慌てて頭のカチューシャを引っこ抜き伊坂に向かって問おうしたその瞬間、俺は立ちくらみを起こし体勢を崩してしまった。
「うおお、ぐっ……」
「ちょっと、大丈夫なのかい?」
そう言えば、今は貧血を起こしてる様なもんだった。それなのに、怒りで頭に血が上った上で小走りと言う運動をしたもんだから、正直すぐ起き上がれない。
だが、それでも文句だけは言わせて貰おう。
「伊坂てめぇ、なんて事をしてくれる……」
「ええっ?! 当たり屋じゃないか!」
誰が当たり屋だよ。うん、俺か。今のは言葉が足りなかったな。すまん。
「あー、倒れた事は関係ないから。そうじゃなくて、お前がまさかこれを持って来るだなんてと言いたいんだよ」
座りこんだまま、手に持っているカチューシャを掲げて見せた。その黒くて結構ふわふわ柔らかい猫耳を見ると、伊坂は「ああ」と得心したように頷いた。
「取り敢えず、手を貸そうか?」
「……ありがと」
伊坂に引き上げてもらい、そのまま階段の壁にもたれかかる。
さあ、ちょっと威圧感とか今の流れであったもんじゃないけど取り敢えず睨みつけながら視線で伊坂を問いただす。
視線を浴びた伊坂は、肩をすくめて見せた。
「睨まないでくれよ。
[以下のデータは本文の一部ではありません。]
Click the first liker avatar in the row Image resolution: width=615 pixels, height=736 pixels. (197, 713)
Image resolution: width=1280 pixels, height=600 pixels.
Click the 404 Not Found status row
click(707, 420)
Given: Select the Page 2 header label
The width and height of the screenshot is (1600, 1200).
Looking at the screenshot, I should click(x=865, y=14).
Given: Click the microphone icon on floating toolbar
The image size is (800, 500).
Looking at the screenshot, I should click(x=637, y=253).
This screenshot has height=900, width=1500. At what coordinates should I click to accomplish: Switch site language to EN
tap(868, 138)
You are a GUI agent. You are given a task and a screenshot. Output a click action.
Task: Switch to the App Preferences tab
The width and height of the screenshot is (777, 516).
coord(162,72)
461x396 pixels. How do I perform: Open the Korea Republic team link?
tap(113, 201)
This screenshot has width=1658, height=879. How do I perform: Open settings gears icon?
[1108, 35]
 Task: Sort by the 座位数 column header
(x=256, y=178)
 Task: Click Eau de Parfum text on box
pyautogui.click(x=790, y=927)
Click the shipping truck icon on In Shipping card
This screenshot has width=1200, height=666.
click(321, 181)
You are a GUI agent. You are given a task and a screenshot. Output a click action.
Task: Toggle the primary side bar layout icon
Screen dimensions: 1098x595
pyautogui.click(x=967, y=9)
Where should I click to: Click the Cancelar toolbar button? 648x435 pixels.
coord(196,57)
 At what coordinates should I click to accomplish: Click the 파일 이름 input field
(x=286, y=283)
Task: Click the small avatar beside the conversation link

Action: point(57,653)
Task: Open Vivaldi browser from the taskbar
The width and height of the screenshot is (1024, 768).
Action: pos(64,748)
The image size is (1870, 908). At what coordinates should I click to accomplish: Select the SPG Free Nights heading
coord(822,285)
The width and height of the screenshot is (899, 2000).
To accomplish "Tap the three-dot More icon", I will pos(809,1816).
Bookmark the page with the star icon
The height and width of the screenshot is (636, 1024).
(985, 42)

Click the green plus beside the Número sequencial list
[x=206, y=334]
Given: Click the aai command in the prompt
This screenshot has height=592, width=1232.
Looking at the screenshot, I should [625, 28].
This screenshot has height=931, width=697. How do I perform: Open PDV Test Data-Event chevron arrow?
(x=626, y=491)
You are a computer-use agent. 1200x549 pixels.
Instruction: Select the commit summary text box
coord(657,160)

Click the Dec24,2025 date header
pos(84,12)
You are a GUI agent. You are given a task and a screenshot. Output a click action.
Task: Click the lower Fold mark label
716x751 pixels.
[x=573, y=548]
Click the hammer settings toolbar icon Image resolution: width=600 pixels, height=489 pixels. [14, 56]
それに、行きの新幹線の中で言ったと思うよ。『変身セットは持ってきている』とね」
変身セット? この猫耳の事か? そんな事、言ってたっけ?
「言ったよ」
「まじかよ……」
伊坂の答えに唖然として動けないでいると、彼は眼鏡を直して更に言う。
「セットには尻尾も手袋もあったと思うんだが、そっちは付けて無いのかい?」
「…………フルセットかよ」
分からん。やっぱり伊坂は分からん。ただ、恥など無いと堂々としたまま、しかもちょっと期待していたかの様な眼差しには、呆れて自然と溜息が出た。
「せっかくだから、もう一度付けるかい? 猫耳」
「やだよ」
溜息は一気に気怠さを運び、燕を追おうとする気持ちを何処かへ押しやった。